*** Material shown ***

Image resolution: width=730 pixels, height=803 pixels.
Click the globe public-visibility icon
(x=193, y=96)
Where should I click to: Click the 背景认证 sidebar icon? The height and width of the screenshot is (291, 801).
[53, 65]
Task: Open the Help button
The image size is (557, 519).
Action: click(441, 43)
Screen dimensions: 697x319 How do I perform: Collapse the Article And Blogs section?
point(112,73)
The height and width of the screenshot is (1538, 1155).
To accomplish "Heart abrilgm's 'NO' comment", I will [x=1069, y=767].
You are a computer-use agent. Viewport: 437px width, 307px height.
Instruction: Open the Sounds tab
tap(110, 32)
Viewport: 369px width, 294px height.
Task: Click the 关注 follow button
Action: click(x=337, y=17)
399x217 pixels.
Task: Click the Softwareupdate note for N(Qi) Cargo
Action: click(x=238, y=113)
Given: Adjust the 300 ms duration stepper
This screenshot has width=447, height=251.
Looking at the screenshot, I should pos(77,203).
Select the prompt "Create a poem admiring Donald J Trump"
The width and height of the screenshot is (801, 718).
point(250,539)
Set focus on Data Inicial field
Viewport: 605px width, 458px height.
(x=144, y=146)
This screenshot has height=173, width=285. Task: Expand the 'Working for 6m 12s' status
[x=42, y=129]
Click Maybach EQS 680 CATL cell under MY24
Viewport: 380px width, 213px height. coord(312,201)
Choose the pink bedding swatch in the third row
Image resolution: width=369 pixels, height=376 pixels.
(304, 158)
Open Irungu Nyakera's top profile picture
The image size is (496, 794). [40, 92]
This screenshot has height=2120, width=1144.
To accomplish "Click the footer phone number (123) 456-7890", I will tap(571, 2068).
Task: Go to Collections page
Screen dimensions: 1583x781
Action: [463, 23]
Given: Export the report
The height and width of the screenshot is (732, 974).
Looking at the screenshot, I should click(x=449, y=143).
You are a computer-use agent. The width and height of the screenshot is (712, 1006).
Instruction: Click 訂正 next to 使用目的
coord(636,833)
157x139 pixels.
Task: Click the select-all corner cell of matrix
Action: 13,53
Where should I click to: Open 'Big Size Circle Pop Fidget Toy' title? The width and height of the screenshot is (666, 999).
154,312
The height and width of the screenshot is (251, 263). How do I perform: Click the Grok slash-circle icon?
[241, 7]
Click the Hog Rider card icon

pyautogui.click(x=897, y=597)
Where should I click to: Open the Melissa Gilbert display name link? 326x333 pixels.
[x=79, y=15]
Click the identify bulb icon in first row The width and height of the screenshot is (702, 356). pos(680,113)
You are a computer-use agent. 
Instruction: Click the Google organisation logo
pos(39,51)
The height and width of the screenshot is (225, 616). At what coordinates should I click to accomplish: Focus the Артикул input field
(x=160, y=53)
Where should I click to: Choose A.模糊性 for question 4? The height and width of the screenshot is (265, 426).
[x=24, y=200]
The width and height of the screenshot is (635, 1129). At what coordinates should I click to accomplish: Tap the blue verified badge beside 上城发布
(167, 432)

*** End of Material shown ***

— About this task —
The "Click the identify" line through the last line above: set these down exactly and add nothing else.

— Answer space —
Click the identify bulb icon in first row The width and height of the screenshot is (702, 356). pos(680,113)
You are a computer-use agent. 
Instruction: Click the Google organisation logo
pos(39,51)
The height and width of the screenshot is (225, 616). At what coordinates should I click to accomplish: Focus the Артикул input field
(x=160, y=53)
Where should I click to: Choose A.模糊性 for question 4? The height and width of the screenshot is (265, 426).
[x=24, y=200]
The width and height of the screenshot is (635, 1129). At what coordinates should I click to accomplish: Tap the blue verified badge beside 上城发布
(167, 432)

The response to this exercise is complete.